--- Begin ---

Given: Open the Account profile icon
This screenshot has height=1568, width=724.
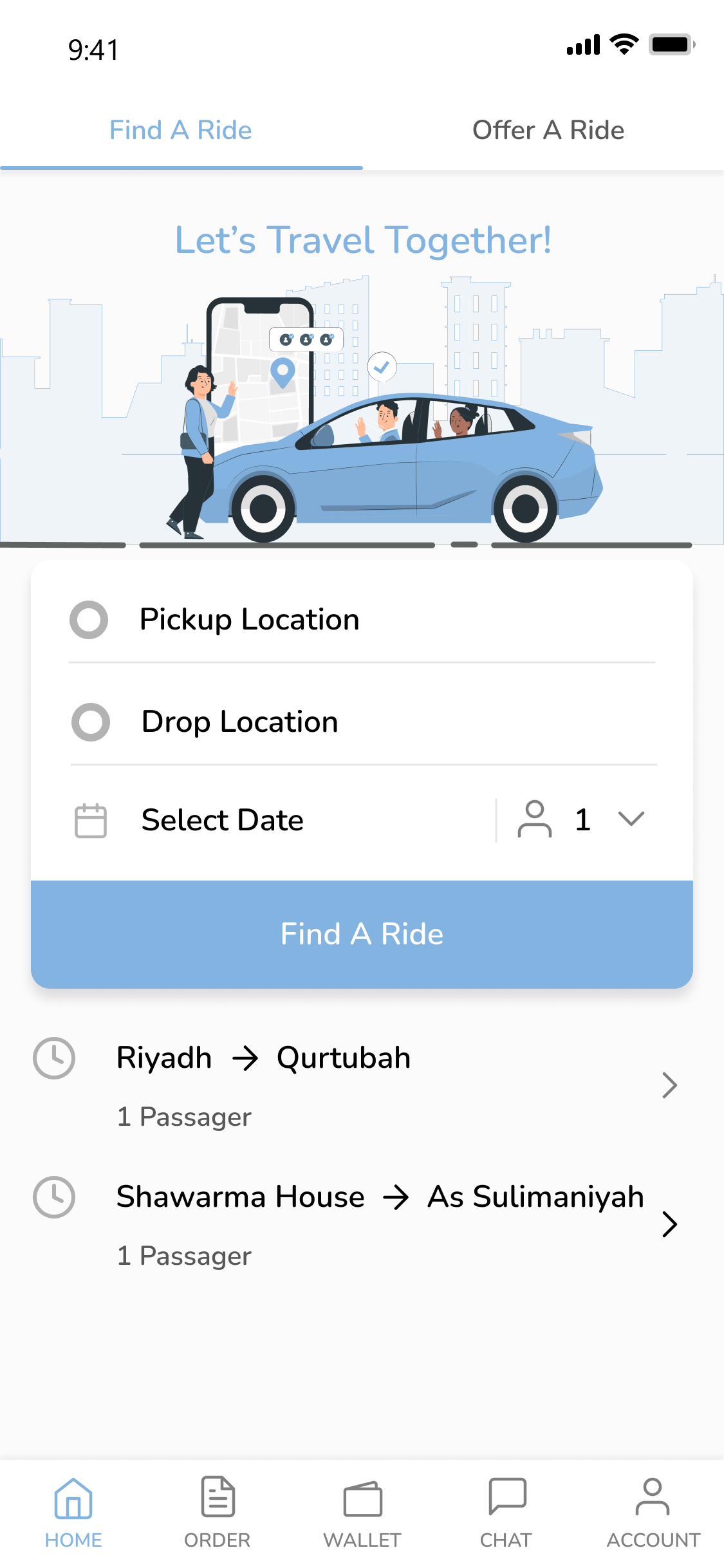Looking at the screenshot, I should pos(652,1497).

--- End ---
--- Begin ---

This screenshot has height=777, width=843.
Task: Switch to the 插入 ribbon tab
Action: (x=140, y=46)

--- End ---

Rewrite the material between the lines holding "Given: Open the Account profile icon" and "Looking at the", inclusive, with "profile" renamed to "avatar" and nothing else changed. Omit the pictures from your answer.

### CORRECT RESULT
Given: Open the Account avatar icon
This screenshot has height=1568, width=724.
Looking at the screenshot, I should pos(652,1497).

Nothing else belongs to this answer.